The leveling of the playing field by removing the need for programming skills is crucial for DevOps organizations, noted Julia Dunn, Director of Marketing for Chef. “One of the main challenges to DevSecOps (getting developers, security and operations to work together) is communication: not only seeing each other’s point-of-view but having a common language to collaborate on requirements,” she said. “InSpec is a framework that allows for those requirements to be expressed unambiguously in something all three groups can understand. This is in contrast to the previous state, where security throws lengthy scan reports over the wall at operations, or developers toss insecure code at security folks for manual inspection.”

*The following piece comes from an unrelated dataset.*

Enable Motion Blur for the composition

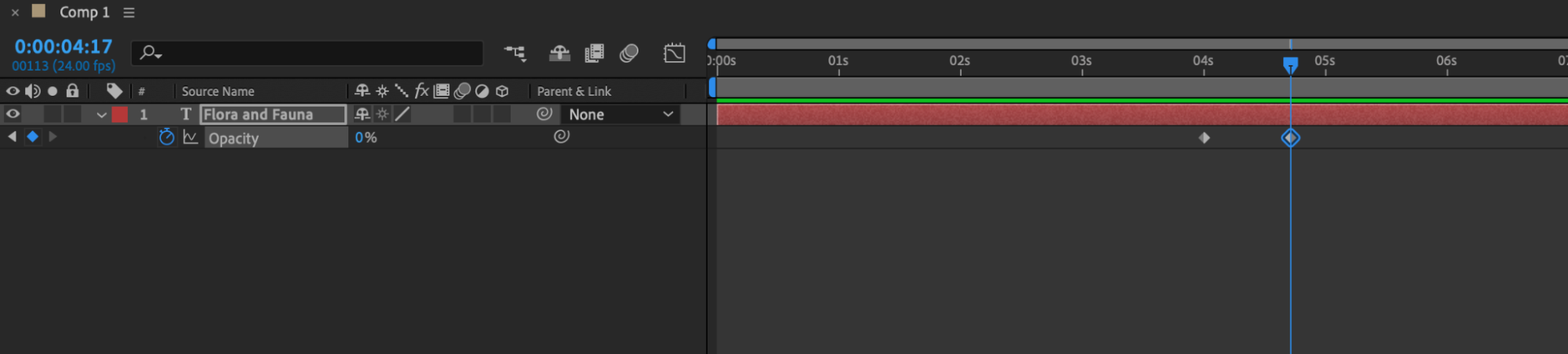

Jon Williams, CTO of niu Solutions and a Chef InSpec user, has seen the benefits of such a technology. “InSpec has helped us unify our compliance, security and DevOps teams and streamlined audits, reducing the thousands of staff hours usually required by as much as 95 percent and eliminating duplication of effort and data throughout the process,” he said. “It has given these teams more control over compliance policies and enabled business units to be more active in maintaining their own environments. Most critically, it allows us to continually monitor for audit compliance, ensuring desired state and eliminating change drift between nodes.”
Regardless of what technology you choose, it is important you have a process or framework in place that enables the various parties involved to speak the same compliance language. It is also crucial to automate as much as possible to provide continuous compliance rather than just passing a compliance audit and assuming everything will stay that way.